Avec le prétexte des "livres de Sarospatak", Vladimir Poutine vient en mars à Budapest, signifiant ainsi qu'il évitera la commémoration de novembre. "Le chef de l’Etat russe a aussi déposé des gerbes aux monuments aux morts soviétique et hongrois." celui de la Seconde Guerre mondiale ou celui, à construire pour ceux de novembre 1956?

La comédie continue: Le Premier ministre hongrois, Ferenc Gyurcsany, a également exprimé sa volonté de tourner la page. "Avec cette visite, c’est la fin du passé. Désormais, la Russie et la Hongrie feront tout pour servir l’avenir de leurs peuples ainsi que la prospérité de leurs pays", a déclaré M. Gyurcsany. Deux ex-apparatchiks communistes veulent tourner la page!!!


Hongrie : Visite de Vladimir Poutine

AFP, 1er mars 2006

BUDAPEST (AFP) - Le président russe, Vladimir Poutine, quittait, mercredi 1er mars 2006, Budapest pour Prague, après des gestes de réconciliation historique avec la Hongrie et des assurances sur les livraisons de gaz russe à ce pays.

Vladimir Poutine a solennellement inauguré, mercredi 1er mars 2006 au matin, une exposition de livres hongrois théologiques du 15e siècle, connus sous le nom de "livres de Sarospatak". Saisie par les troupes soviétiques pendant la Seconde Guerre mondiale, cette collection a été rendue pour une large partie la semaine dernière aux Hongrois. Le chef de l’Etat russe a aussi déposé des gerbes aux monuments aux morts soviétique et hongrois.

Vladimir Poutine en compagnie de Jozsef Borzak

Vladimir Poutine s’était félicité, mardi 28 février 2006, à Budapest, de l’amélioration des relations avec la Hongrie, qui commémore, en 2006, le soulèvement anticommuniste écrasé dans le sang par les Soviétiques, il y a 50 ans. "Il ne faut pas confondre la Russie avec l’Union soviétique, mais nous ressentons une responsabilité morale. Sans oublier le passé, il faut regarder vers l’avenir", a déclaré M. Poutine mardi, en faisant allusion à la révolution anticommuniste hongroise de 1956, écrasée par les chars soviétiques.
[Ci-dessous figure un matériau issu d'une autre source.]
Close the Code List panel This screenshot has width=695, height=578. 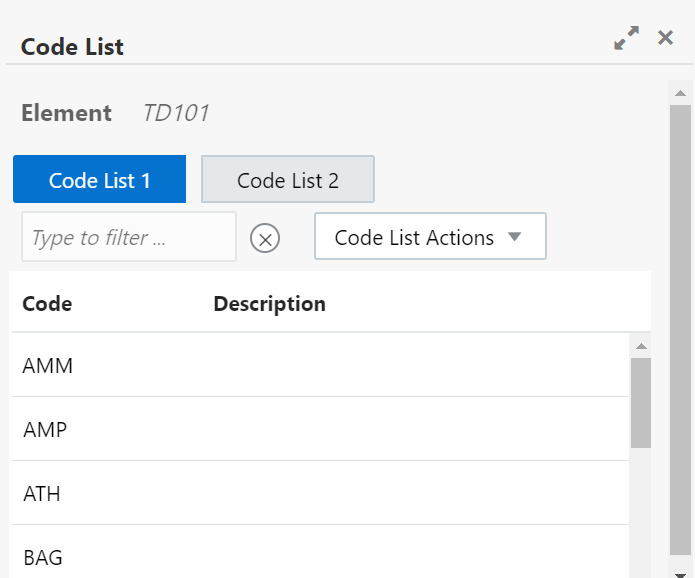point(665,38)
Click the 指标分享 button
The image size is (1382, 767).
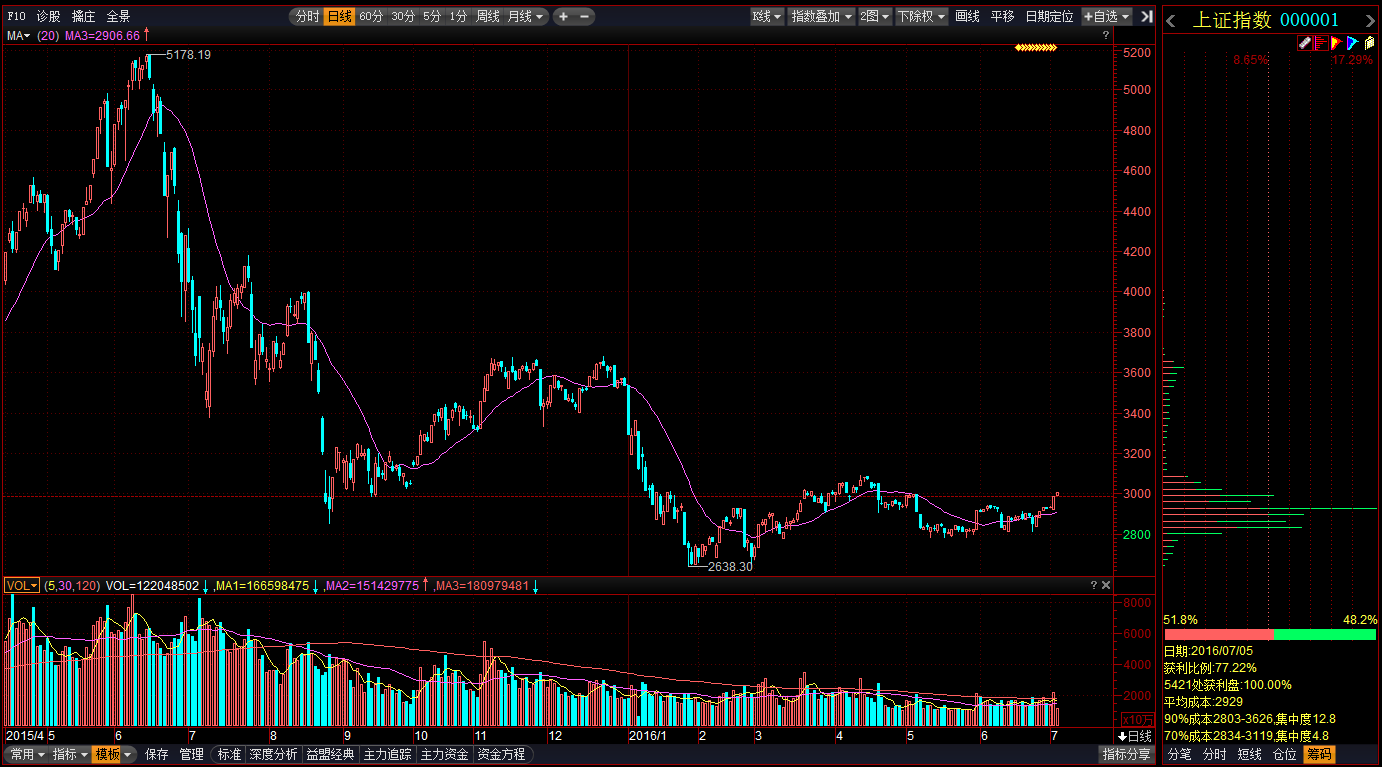click(1125, 754)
Ces gestes symboliques pour renouveler ses liens avec un pays aujourd’hui membre de l’Union européenne (UE) mais jadis pays satellites de l’URSS ont été salués par la presse hongroise, mercredi 1er mars 2006. "Budapest réévaluée par Moscou", titre le Nepszabadsag (centre-gauche), selon qui "la russophobie et la russophilie présentes dans la société hongroise ne domineront plus les contacts", désormais tournés vers les affaires.
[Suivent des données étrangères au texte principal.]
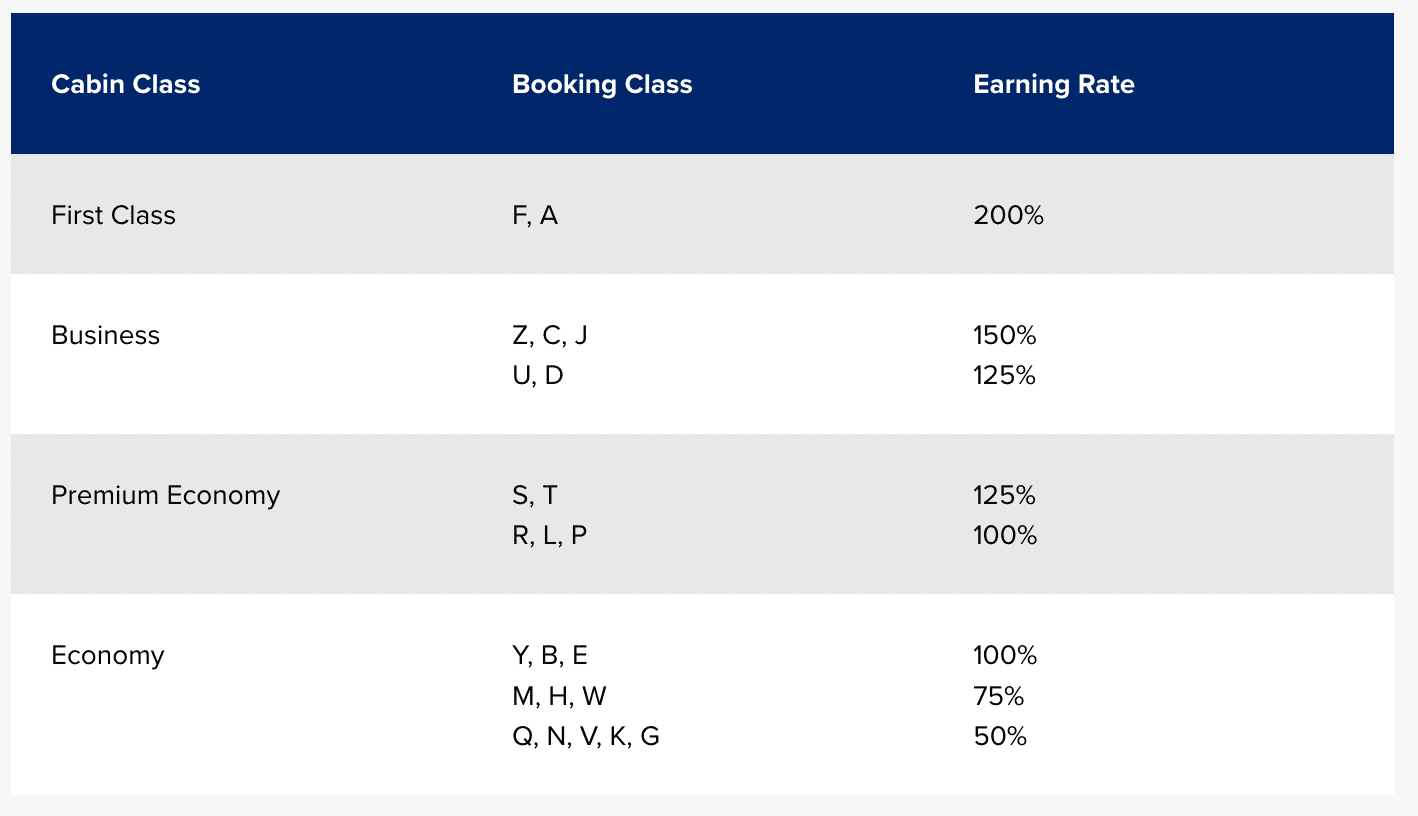The height and width of the screenshot is (816, 1418).
Task: Click booking classes Y, B, E
Action: pos(550,655)
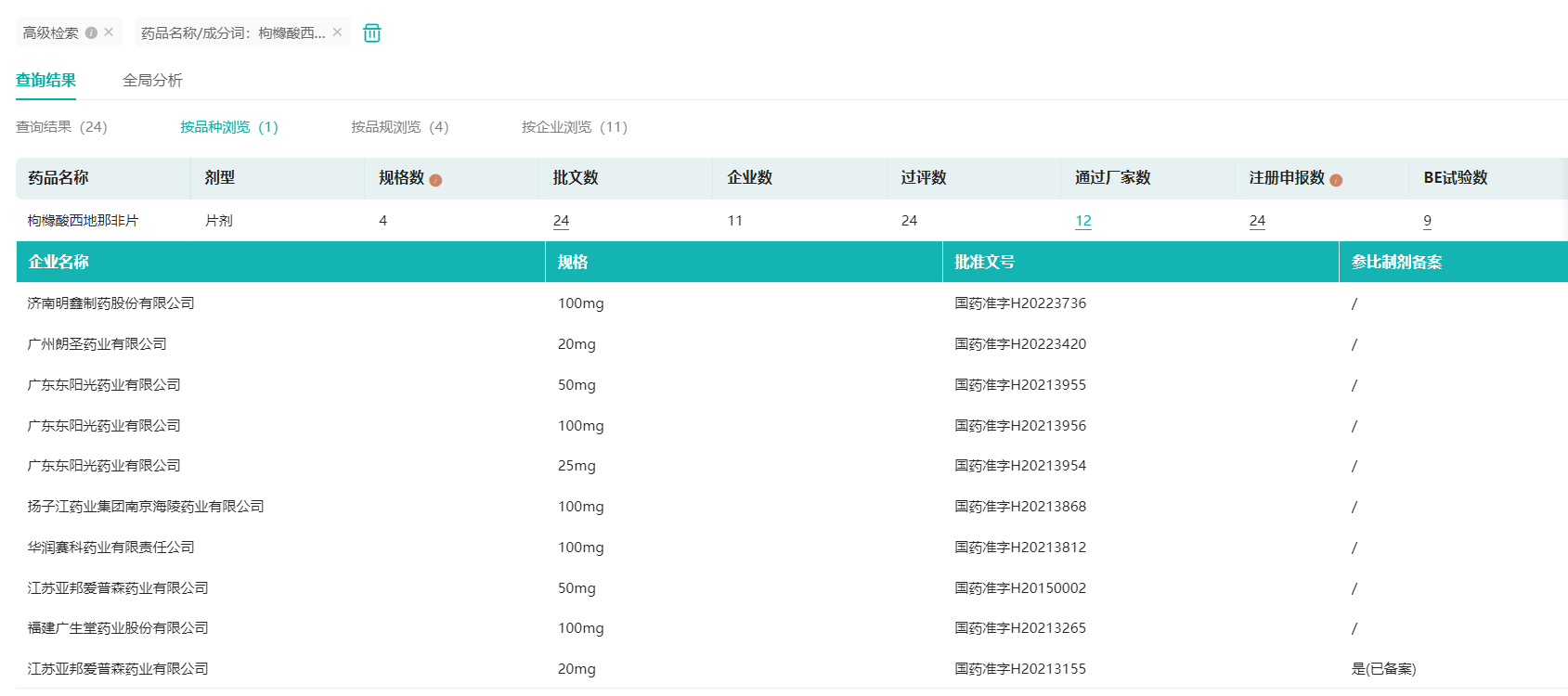The width and height of the screenshot is (1568, 696).
Task: Click the trash icon to clear search filters
Action: [x=371, y=33]
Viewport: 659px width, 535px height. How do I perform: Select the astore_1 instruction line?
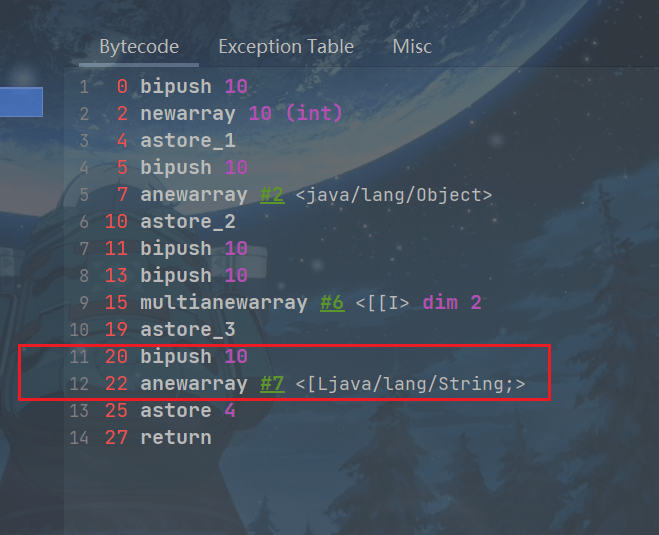[187, 141]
Des blindés soviétiques à Budapest, en 1956

Le Premier ministre hongrois, Ferenc Gyurcsany, a également exprimé sa volonté de tourner la page. "Avec cette visite, c’est la fin du passé. Désormais, la Russie et la Hongrie feront tout pour servir l’avenir de leurs peuples ainsi que la prospérité de leurs pays", a déclaré M. Gyurcsany. M. Poutine a souligné que les liens économiques entre Budapest et Moscou s’étaient améliorés après l’adhésion de la Hongrie à l’OTAN, en 2002, et à l’Union européenne, en 2004, tout comme les relations en général entre la Russie et l’Union européenne.
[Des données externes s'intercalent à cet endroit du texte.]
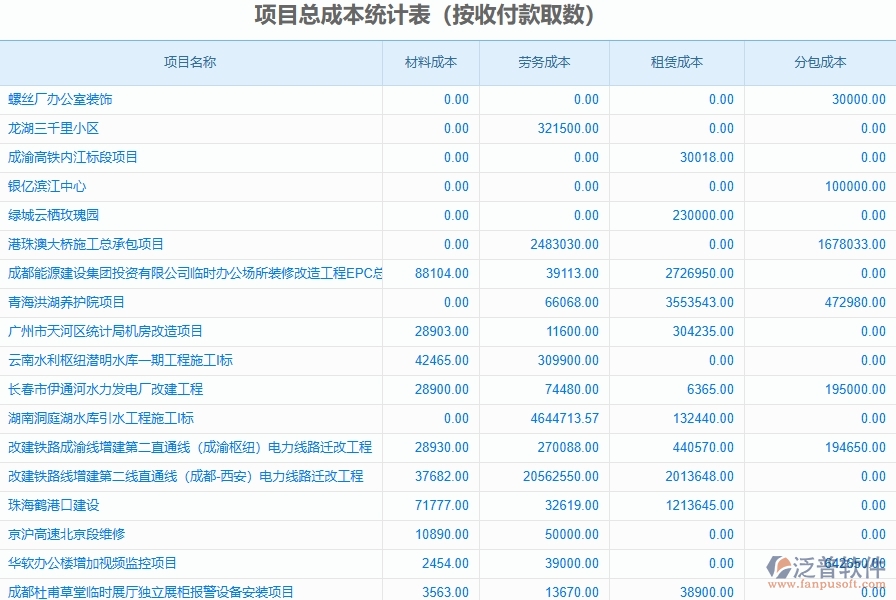896x600 pixels.
Task: Sort by the 劳务成本 column header
Action: [543, 62]
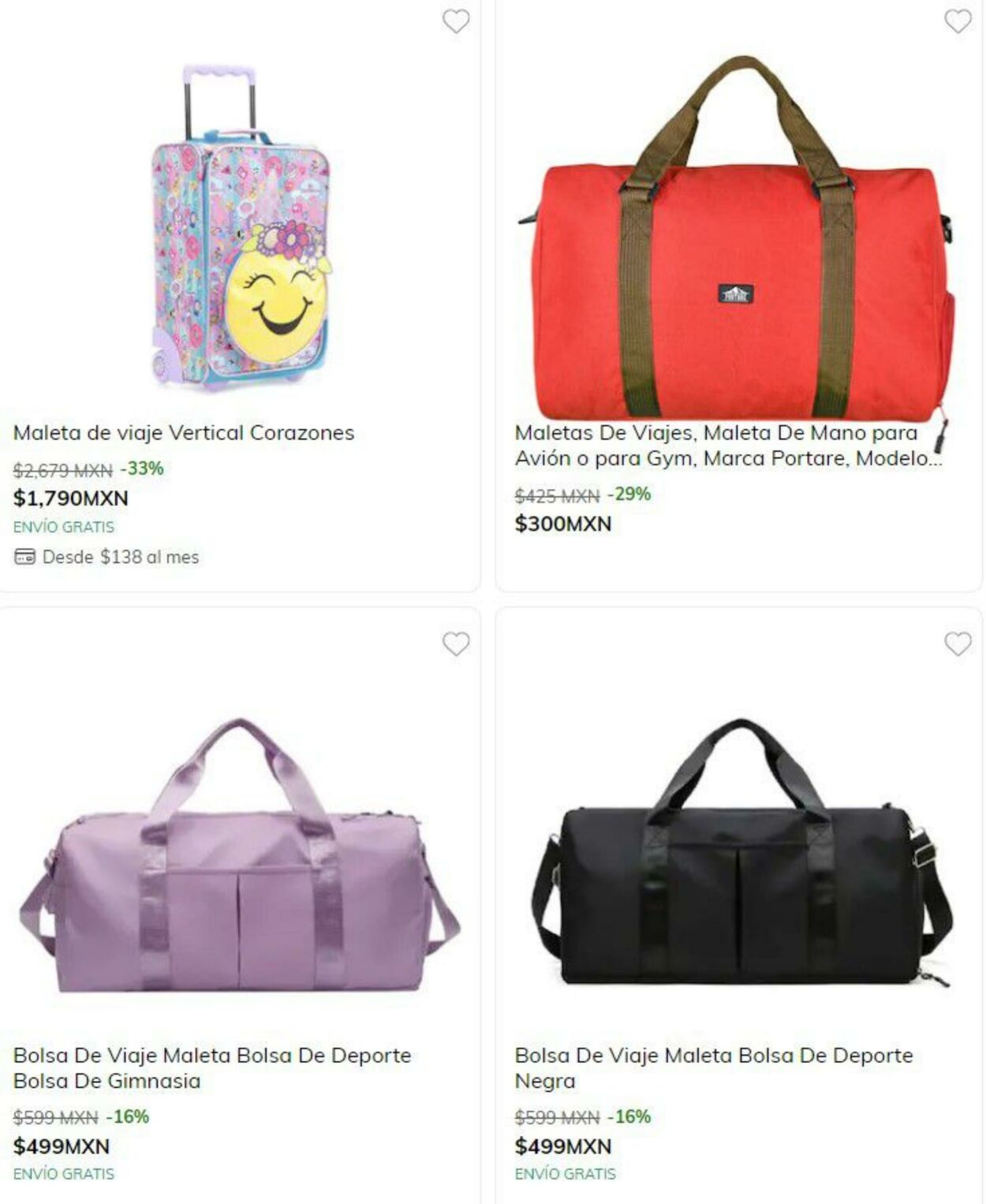Click the $300MXN price of Portare bag
This screenshot has height=1204, width=986.
pyautogui.click(x=563, y=523)
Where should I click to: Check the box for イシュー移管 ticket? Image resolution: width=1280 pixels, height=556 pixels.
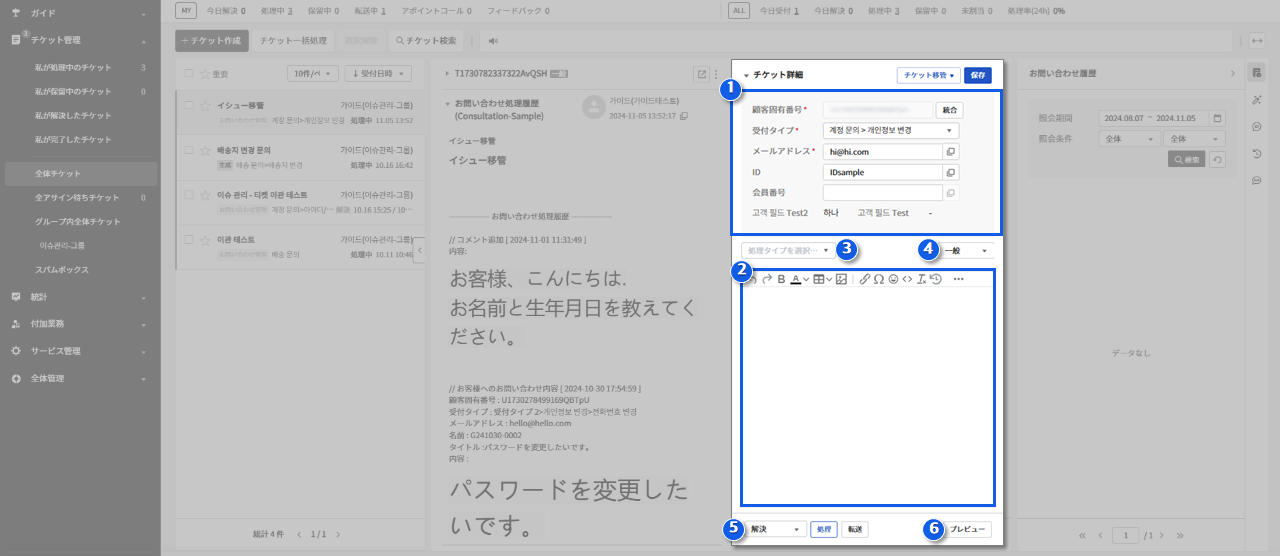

Laszlo Solyom en compagnie de Vladimir Poutine

L’inquiétude européenne, après les coupures subies dans l’Union européenne, lors de la guerre des prix entre Gazprom et l’Ukraine, en janvier 2006, a été un élément essentiel de la visite. M. Poutine s’est voulu rassurant, déclarant que "personne en Europe ne devait avoir de doutes sur la fiabilité d’approvisionnement des sources d’énergie russes aux pays d’Europe". "Nous allons commencer dès cette année d’élaborer un projet selon lequel le gaz russe pourrait venir de la Hongrie depuis le Sud, et notre pays pourrait devenir un centre pour la distribution européenne du gaz", a déclaré Ferenc Gyurcsany, M. Poutine a appuyé cette idée, en ajoutant que le gaz, en passant par la Turquie, pourrait desservir des pays comme l’Autriche, la Grèce ou l’Italie. La Hongrie a par ailleurs évoqué, au début 2006, "l’idée d’un système alternatif" pour réduire sa dépendance, un gazoduc alternatif de gaz venant d’Afrique du Nord et du Moyen Orient, via l’Adriatique. Enfin, les deux délégations ont discuté d’un projet hongrois de construction de réserve stratégique pour le gaz naturel d’environ 600 millions d’euros à la frontière avec l’Ukraine.